*** Block opens ***

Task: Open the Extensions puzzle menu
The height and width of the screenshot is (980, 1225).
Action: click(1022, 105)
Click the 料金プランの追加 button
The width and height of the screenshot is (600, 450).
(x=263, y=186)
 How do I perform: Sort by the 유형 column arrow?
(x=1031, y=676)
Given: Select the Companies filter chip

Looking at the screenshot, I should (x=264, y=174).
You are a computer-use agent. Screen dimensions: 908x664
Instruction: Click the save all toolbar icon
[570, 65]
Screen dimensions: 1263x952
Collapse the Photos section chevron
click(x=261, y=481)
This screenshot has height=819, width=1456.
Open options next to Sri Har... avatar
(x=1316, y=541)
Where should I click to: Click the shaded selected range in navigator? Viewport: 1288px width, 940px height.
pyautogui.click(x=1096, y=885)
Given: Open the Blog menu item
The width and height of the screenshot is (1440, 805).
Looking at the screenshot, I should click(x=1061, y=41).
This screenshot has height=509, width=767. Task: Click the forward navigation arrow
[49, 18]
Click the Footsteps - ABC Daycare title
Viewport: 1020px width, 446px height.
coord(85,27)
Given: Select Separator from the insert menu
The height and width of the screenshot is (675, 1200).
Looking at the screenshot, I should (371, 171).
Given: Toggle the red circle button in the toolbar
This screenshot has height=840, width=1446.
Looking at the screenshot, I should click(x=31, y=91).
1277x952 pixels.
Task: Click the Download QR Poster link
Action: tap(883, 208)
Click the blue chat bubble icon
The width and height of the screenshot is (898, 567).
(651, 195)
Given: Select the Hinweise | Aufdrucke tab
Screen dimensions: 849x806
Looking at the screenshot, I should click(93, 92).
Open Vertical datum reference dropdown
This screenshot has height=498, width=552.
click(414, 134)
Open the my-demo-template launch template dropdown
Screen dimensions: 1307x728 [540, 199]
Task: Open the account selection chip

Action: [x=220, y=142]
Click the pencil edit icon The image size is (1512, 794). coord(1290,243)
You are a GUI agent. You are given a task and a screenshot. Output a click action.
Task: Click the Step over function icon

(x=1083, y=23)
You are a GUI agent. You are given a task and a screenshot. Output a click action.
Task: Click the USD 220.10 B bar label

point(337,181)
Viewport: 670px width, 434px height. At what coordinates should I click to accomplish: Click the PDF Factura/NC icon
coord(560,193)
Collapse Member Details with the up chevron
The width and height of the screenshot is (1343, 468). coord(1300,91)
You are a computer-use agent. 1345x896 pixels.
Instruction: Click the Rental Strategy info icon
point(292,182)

*** Block closes ***

### Task statement:
Retype each entry exactly.

### Result:
Task: Open the Extensions puzzle menu
The height and width of the screenshot is (980, 1225).
Action: click(1022, 105)
Click the 料金プランの追加 button
The width and height of the screenshot is (600, 450).
(x=263, y=186)
 How do I perform: Sort by the 유형 column arrow?
(x=1031, y=676)
Given: Select the Companies filter chip

Looking at the screenshot, I should (x=264, y=174).
You are a computer-use agent. Screen dimensions: 908x664
Instruction: Click the save all toolbar icon
[570, 65]
Screen dimensions: 1263x952
Collapse the Photos section chevron
click(x=261, y=481)
This screenshot has height=819, width=1456.
Open options next to Sri Har... avatar
(x=1316, y=541)
Where should I click to: Click the shaded selected range in navigator? Viewport: 1288px width, 940px height.
pyautogui.click(x=1096, y=885)
Given: Open the Blog menu item
The width and height of the screenshot is (1440, 805).
Looking at the screenshot, I should click(x=1061, y=41).
This screenshot has height=509, width=767. Task: Click the forward navigation arrow
[49, 18]
Click the Footsteps - ABC Daycare title
Viewport: 1020px width, 446px height.
coord(85,27)
Given: Select Separator from the insert menu
The height and width of the screenshot is (675, 1200).
Looking at the screenshot, I should (371, 171).
Given: Toggle the red circle button in the toolbar
This screenshot has height=840, width=1446.
Looking at the screenshot, I should click(x=31, y=91).
1277x952 pixels.
Task: Click the Download QR Poster link
Action: tap(883, 208)
Click the blue chat bubble icon
The width and height of the screenshot is (898, 567).
(651, 195)
Given: Select the Hinweise | Aufdrucke tab
Screen dimensions: 849x806
Looking at the screenshot, I should click(93, 92).
Open Vertical datum reference dropdown
This screenshot has height=498, width=552.
click(414, 134)
Open the my-demo-template launch template dropdown
Screen dimensions: 1307x728 [540, 199]
Task: Open the account selection chip

Action: [x=220, y=142]
Click the pencil edit icon The image size is (1512, 794). coord(1290,243)
You are a GUI agent. You are given a task and a screenshot. Output a click action.
Task: Click the Step over function icon

(x=1083, y=23)
You are a GUI agent. You are given a task and a screenshot. Output a click action.
Task: Click the USD 220.10 B bar label

point(337,181)
Viewport: 670px width, 434px height. At what coordinates should I click to accomplish: Click the PDF Factura/NC icon
coord(560,193)
Collapse Member Details with the up chevron
The width and height of the screenshot is (1343, 468). coord(1300,91)
You are a computer-use agent. 1345x896 pixels.
Instruction: Click the Rental Strategy info icon
point(292,182)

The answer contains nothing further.